DATA EXTRACT
#####

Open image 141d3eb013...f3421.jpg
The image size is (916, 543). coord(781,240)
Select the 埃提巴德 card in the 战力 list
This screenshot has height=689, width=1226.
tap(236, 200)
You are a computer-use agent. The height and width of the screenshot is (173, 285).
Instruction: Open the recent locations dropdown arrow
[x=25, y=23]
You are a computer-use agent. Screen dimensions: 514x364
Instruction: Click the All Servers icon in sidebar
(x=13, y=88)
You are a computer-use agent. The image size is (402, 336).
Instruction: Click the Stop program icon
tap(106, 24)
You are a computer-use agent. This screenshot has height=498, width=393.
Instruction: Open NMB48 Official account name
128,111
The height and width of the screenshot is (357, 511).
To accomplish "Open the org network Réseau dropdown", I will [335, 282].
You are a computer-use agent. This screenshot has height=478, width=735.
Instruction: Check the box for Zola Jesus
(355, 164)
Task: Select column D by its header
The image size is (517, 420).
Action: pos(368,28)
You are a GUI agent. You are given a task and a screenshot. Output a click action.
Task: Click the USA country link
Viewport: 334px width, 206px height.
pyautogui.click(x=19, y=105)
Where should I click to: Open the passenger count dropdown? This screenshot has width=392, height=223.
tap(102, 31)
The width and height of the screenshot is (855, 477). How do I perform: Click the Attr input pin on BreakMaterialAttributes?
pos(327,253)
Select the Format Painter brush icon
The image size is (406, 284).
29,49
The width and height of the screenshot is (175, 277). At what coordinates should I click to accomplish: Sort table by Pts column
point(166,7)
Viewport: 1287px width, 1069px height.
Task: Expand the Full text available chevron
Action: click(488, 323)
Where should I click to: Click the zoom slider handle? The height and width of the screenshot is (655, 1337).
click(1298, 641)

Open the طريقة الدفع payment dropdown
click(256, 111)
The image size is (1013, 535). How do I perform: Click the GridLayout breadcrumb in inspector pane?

#####

AIM
Add 132 to every coordinate in the answers of the records from the line with "You are a GUI" up to and including the line with "tap(102, 31)". Write out all of those lines again, the requests included, and no others.

EXERCISE ANSWER
You are a GUI agent. You are given a task and a screenshot. Output a click action.
Task: Click the USA country link
Viewport: 334px width, 206px height.
pyautogui.click(x=151, y=237)
Where should I click to: Open the passenger count dropdown? This screenshot has width=392, height=223.
tap(234, 163)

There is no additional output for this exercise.